RNA yang dihasilkan, apabila RNA pengkode protein, akan mengalami splicing, poloadenilasi
dan transportasi ke sitoplasma. Setelah itu, melalui proses translasi akan menghasilkan molekul
protein yang diinginkan. Untai DNA yang berperan sebagai pencetak/ template disebut template
strand, minus strand atau antisense strand. Sedangkan untai DNA yang lain disebut non-template
strand, coding strand, plus strand atau sense strand. Hal ini karena diantara DNA coding strand
dan RNA strand merupakan komplemen mereka memiliki sekuen yang sama kecuali T pada
DNA coding strand diganti U pada untai RNA.

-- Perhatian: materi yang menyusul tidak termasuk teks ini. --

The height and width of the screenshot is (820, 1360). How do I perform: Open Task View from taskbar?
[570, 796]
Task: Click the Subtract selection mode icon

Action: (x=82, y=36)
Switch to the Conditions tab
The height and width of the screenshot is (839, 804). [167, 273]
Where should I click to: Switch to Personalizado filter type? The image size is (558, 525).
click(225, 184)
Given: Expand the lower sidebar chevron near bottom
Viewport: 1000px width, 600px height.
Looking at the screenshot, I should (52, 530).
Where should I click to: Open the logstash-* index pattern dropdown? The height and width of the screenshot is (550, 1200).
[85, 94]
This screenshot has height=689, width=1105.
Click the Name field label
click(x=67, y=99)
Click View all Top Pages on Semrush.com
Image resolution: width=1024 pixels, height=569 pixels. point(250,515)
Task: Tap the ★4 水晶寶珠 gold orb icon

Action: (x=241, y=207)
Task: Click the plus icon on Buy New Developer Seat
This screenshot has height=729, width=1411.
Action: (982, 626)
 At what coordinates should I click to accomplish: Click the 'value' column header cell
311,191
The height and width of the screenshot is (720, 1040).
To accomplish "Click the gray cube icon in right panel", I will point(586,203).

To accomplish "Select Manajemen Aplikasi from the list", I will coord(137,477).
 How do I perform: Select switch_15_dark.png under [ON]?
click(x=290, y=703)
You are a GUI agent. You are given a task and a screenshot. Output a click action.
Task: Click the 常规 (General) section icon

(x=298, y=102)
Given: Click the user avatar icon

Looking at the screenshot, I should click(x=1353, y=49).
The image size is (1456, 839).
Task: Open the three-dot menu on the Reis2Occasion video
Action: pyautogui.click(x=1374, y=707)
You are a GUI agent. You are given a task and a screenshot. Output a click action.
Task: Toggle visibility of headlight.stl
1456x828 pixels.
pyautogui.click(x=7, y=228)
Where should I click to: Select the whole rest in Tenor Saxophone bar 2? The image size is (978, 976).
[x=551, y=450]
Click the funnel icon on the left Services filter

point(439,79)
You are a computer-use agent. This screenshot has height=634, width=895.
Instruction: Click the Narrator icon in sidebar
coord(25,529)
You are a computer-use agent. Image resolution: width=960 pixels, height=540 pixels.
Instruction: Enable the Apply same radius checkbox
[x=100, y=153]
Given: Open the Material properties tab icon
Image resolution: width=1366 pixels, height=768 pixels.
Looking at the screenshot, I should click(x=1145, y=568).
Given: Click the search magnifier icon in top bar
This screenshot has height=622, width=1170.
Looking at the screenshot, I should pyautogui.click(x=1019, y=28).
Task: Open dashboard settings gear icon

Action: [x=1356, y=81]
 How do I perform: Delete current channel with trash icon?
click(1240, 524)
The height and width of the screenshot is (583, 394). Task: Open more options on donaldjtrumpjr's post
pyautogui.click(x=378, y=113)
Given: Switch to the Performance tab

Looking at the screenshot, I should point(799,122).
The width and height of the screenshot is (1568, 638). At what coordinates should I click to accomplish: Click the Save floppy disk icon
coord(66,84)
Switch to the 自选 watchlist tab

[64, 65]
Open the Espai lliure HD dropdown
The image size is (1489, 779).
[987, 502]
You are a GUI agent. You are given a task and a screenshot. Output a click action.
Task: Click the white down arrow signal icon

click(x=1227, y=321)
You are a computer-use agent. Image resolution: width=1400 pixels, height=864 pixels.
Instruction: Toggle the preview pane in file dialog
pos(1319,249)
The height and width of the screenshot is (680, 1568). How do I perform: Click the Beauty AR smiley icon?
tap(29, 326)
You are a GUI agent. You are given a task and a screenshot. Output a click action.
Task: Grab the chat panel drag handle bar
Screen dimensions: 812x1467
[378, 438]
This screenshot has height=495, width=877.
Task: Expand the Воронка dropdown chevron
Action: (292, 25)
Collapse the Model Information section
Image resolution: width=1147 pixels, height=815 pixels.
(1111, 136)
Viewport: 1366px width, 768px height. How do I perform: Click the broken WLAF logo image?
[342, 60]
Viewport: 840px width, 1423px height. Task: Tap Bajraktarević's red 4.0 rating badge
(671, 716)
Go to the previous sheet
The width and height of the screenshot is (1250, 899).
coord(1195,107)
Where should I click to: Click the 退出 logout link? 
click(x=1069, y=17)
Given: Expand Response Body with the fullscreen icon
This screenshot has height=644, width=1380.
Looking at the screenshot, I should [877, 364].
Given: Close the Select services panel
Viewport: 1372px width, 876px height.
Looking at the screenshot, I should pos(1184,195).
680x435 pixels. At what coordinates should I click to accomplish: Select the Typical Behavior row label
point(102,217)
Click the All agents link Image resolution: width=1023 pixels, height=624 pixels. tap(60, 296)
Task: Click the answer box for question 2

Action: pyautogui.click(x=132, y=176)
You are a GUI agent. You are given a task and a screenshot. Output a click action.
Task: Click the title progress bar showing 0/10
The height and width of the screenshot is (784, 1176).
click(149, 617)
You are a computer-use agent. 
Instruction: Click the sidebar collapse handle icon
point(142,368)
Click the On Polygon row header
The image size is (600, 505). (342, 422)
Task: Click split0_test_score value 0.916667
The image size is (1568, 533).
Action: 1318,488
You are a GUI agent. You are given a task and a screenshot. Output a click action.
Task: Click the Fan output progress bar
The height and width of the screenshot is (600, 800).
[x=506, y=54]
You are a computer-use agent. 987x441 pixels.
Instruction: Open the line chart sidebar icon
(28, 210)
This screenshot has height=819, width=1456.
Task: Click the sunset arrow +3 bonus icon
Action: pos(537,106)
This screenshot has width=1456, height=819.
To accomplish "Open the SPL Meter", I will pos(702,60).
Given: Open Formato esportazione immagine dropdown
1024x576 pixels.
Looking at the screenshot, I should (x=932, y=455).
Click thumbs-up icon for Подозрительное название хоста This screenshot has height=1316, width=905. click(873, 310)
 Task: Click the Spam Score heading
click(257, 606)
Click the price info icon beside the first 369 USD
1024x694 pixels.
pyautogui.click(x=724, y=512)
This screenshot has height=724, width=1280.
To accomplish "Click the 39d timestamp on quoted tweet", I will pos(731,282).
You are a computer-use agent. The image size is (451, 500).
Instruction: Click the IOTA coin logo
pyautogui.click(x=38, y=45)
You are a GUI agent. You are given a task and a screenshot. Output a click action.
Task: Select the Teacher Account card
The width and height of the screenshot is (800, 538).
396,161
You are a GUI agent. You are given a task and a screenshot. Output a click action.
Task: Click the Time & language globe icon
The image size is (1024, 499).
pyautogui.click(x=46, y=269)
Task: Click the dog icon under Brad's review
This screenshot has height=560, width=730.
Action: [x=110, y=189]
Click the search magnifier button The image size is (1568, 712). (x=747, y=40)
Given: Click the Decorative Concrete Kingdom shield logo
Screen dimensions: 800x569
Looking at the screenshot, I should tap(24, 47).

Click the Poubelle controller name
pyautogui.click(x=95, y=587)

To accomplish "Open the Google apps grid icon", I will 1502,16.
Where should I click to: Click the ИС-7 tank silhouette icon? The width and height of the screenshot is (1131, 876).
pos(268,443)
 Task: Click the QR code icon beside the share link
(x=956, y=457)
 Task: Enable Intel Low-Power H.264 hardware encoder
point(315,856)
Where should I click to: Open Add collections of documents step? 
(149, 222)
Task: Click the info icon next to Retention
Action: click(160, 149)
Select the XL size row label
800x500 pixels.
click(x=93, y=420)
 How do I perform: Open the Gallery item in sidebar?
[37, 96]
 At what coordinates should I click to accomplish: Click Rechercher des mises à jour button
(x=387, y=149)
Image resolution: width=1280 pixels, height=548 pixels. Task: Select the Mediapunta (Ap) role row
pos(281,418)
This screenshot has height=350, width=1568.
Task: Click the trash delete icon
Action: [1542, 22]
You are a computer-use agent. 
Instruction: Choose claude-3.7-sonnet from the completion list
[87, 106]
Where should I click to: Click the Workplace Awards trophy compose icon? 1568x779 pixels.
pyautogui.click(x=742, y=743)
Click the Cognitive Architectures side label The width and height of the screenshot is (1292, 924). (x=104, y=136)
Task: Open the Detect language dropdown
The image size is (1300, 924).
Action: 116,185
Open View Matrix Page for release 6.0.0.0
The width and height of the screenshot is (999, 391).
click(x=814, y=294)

Secara skematis proses transkripsi sebagai berikut

a. DNA sebelum transkripsi
b. Selama transkripsi, DNA membuka sehingga salah stau untai DNA nya dapat digunakan
sebagai template/pencetak untuk mensintesis untai RNA yang komplemen

Transkripsi terdiri dari tahapan yaitu

1. Inisiasi
Daerah DNA di mana RNA polimerase melekat dan mengawali transkripsi disebut sebagai
promoter. Suatu promoter menentukan di mana transkripsi akan dimulai, dan juga menentukan
yang mana dari kedua untai heliks DNA yang digunakan sebagai suatu cetakannya.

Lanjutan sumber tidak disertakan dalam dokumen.